Speaker of the House of Representatives, Rt. Hon. Abbas Tajudeen, has affirmed the House’s unwavering support for President Bola Tinubu’s borrowing strategy, stating that it was essential for financing critical infrastructure, stimulating economic growth, and protecting vulnerable populations.
Speaking on Monday at the 8th Annual African Network of Parliamentary Budget Offices (AN-PBO) Conference in Abuja, Abbas clarified the House’s position following recent misinterpretations of his earlier remarks on Nigeria’s debt profile.
The conference, hosted by the Nigerian National Assembly and the National Assembly Budget and Research Office (NABRO), was themed: “The Role of PBOs in African Parliaments’ Fiscal Oversights: Contribution to the African 2063 Development Agenda.”
Abbas, represented by the House Leader, Professor Julius Ihonvbere, addressed media reports that suggested the legislature opposed the president’s borrowing policy.
He referred specifically to comments made during the 11th Annual Conference of the West Africa Association of Public Accounts Committees (WAAPAC), where he had raised concerns over Nigeria’s rising debt-to-GDP ratio, now at 52 per cent, surpassing the 40 per cent statutory threshold.
“A speech delivered by the House Leader at the West Africa Parliamentary Conference was horrendously and mischievously reported out of context,” Abbas said. “The impression that the House does not support President Tinubu’s borrowing strategy is both inaccurate and misleading.”
He reiterated that the National Assembly has consistently supported strategic and responsible borrowing aligned with Nigeria’s medium-term debt strategy and global best practices.
“Like every modern economy, Nigeria must sometimes leverage credit to finance critical infrastructure, stimulate growth, and protect vulnerable populations,” he said. “What matters most is that all borrowings remain targeted, transparent, and sustainable.”
The Speaker added that under President Tinubu’s leadership, borrowed funds were being directed toward transformational projects that will expand the country’s revenue-generating capacity, including power, transportation, and agriculture, rather than for recurrent consumption.
“The House stands firmly behind the President’s vision of using judicious borrowing as a catalyst for growth and poverty reduction while simultaneously strengthening oversight mechanisms,” Abbas stated.
He noted that Nigeria loses an estimated $18 billion annually to financial crimes, accounting for nearly 3.8% of the national GDP, underscoring the urgent need for strengthened parliamentary fiscal oversight.

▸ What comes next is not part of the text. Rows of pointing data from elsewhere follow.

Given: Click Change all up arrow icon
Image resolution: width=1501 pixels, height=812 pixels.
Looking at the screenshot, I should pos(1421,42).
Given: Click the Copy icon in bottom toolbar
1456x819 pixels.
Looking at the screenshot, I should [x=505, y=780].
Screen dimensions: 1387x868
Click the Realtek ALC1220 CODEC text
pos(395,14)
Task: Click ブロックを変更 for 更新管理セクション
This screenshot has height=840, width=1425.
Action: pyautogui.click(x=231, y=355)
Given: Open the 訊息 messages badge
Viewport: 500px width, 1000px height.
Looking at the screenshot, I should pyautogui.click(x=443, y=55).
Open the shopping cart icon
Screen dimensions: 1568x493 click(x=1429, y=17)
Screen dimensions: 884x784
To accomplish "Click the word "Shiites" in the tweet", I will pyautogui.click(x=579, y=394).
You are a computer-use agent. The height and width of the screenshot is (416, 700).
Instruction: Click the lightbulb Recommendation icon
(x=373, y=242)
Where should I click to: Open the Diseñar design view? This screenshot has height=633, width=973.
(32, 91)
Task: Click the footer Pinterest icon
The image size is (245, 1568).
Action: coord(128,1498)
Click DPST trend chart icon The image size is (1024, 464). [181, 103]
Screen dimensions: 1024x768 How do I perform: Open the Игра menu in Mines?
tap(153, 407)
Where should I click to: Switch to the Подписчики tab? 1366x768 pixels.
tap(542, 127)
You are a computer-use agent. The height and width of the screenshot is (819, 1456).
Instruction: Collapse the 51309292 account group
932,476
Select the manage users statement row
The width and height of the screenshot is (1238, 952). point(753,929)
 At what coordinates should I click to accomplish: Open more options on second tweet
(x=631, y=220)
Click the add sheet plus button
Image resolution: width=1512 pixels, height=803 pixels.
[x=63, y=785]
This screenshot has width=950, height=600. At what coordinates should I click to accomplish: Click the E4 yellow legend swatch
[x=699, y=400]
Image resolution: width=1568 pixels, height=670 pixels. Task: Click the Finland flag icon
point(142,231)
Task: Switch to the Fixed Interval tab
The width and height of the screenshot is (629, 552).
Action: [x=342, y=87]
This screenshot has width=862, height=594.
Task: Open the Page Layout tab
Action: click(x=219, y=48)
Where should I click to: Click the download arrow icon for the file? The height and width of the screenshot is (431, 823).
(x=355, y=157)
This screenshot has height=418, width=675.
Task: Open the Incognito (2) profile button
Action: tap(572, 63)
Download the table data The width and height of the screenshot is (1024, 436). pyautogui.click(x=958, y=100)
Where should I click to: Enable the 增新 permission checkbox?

On a continental scale, Abbas warned that Africa loses over $587 billion each year due to corruption, illicit financial flows, and systemic inefficiencies.
“Africa is at a crucial crossroads,” he said. “With over 1.4 billion people—about one-sixth of the global population—our continent is brimming with potential, but the path to achieving the Agenda 2063 goals remains challenging.”
He cited persistent poverty, youth unemployment, and infrastructure deficits as key obstacles while noting that as of 2024, an estimated 464 million Africans still live in extreme poverty, while about 12 million young Africans enter the labour market each year, with only 3 million formal jobs created—posing a significant risk if unaddressed.
“These funds, if properly managed, can deliver better schools, healthcare, and job opportunities across the continent,” Abbas noted.
Also speaking, Chairperson of the African Network of Parliamentary Budget Offices (AN-PBO), Professor Dumisani Jantjies, warned that African economies remain vulnerable to external shocks, including volatile capital flows, global trade disruptions, and climate change.
He praised the role of Parliamentary Budget Offices (PBOs) in promoting fiscal transparency, policy accountability, and evidence-based decision-making, stressing their importance in achieving the African Union’s Agenda 2063.
“Our mandate is to provide legislatures with credible, non-partisan, evidence-based analysis to enable informed fiscal decisions,” Jantjies said.
He also commended Nigeria’s recent macroeconomic reforms, noting that economic growth reached 3.4 per cent in 2024—the highest in a decade—while cautioning that inflation and poverty remain persistent challenges.